One could argue that it’s the biggest legislative leap forward for this country since the New Deal, and I for one would like to sincerely thank Donald Trump.
You heard me.
Biden should thank him too on Friday.
Probably won’t, right?
Without Trump’s typically infantile reaction to losing the 2020 election, and without the shameful supplication of key Republican bootlicks to his most earnest desires, progressive legislation like what figures to become law this week would have been dead on arrival in the U.S. Senate.
Even as recently as December of 2020, even after most prominent Republican leadership figures knew Trump had lost and some had even admitted as much, then-Democratic Senate Minority Leader Chuck Schumer was predicting that Georgia’s two Democratic Senate candidates, Jon Ossoff and the Rev. Raphael Warnock, would lose their races decisively to noted incumbent Trump genuflectors Kelly Loeffler and David Perdue in a runoff election Jan. 5. Few in Washington or anywhere in the punditocracy expected anything different, until Trump started calling people in Georgia, until Rudy Giuliani started calling people in Georgia on Trump’s behalf, until Lindsey Graham started calling people in Georgia on Trump’s behalf.
In the Senate at the time were 52 Republicans and 48 Democrats, but after Trump started caterwauling about how imagined corruption had allowed Biden to win the state, too many in Georgia’s solid block of GOP voters became suspicious enough of the election infrastructure to stay home on Jan. 5 rather than vote in the wave necessary to overcome a huge Democratic lead in early voting. Four days earlier, Trump had phoned Georgia election officials and asked them to “find” 11,780 votes, one more than his margin of defeat, which sounds an awful lot like that corruption he’s always talking about.
In any case, Jan. 5 was a bloodbath for the GOP’s Georgia Senate candidates, with Warnock scalding Loeffler by nearly 94,000 votes and Ossoff thumping Perdue by nearly 55,000.
All Loeffler and Perdue had to do in the final weeks of that campaign was warn Republican voters that with Biden in the White House and Democrats holding a majority in the House, their continued presence in the Senate was crucial to block the Biden agenda. But that would have required them to admit Biden won, and to offend the world’s most offendable man, and neither they nor the Republican Party hierarchy had the stomach for it.
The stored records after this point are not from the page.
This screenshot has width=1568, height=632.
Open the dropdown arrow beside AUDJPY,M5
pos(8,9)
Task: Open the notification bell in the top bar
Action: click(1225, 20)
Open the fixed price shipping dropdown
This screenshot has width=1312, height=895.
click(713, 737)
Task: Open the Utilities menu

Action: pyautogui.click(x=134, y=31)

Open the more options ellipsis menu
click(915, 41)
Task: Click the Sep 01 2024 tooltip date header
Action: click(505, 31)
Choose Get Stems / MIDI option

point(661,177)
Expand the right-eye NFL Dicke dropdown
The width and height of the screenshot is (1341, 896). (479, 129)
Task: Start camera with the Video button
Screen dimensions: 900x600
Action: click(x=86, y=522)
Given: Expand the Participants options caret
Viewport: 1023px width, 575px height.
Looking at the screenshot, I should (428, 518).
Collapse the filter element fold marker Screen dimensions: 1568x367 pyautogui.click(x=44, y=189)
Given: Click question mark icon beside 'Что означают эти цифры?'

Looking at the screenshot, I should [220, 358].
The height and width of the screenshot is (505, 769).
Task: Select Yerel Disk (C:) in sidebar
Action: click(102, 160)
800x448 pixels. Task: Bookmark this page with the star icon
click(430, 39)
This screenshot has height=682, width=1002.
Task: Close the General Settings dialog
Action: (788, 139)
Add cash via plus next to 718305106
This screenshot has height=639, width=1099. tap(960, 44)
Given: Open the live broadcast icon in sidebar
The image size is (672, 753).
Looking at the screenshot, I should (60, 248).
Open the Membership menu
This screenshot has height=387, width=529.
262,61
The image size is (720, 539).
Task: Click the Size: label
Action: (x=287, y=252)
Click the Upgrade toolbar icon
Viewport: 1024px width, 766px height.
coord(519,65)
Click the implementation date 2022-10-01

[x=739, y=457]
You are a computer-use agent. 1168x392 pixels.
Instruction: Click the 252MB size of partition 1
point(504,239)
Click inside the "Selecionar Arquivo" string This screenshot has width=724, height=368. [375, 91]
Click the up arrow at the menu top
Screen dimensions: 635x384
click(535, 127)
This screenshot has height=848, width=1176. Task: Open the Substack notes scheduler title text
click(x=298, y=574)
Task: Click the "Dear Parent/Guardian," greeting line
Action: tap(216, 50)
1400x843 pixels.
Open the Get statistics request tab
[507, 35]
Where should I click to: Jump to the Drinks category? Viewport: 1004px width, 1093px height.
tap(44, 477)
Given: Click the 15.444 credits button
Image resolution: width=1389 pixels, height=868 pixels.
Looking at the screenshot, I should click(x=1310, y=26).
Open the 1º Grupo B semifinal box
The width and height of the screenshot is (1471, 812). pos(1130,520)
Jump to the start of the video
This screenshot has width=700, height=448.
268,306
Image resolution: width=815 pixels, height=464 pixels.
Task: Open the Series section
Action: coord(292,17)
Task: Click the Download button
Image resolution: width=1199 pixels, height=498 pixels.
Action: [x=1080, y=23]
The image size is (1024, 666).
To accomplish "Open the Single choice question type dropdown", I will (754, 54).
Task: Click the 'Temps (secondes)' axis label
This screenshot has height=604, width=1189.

Thus the Senate was suddenly a 50-50 playing field for the new administration, where Democrats could advance any legislation they could all agree on (no small matter) just by having Vice President Kamala Harris cast the decisive vote. That’s what happened Sunday. Thank you, Donald Trump.
Thanks further accrue to the former buffoonatic-in-chief for the shrieking clarity between the parties as the midterm elections move to within three months. Democrats, despite spectacular pratfalls and failures, can represent and even deliver on the promise of what democratic government can be and should be. Republicans are pretty much down to “Hey, let’s try Fascism!”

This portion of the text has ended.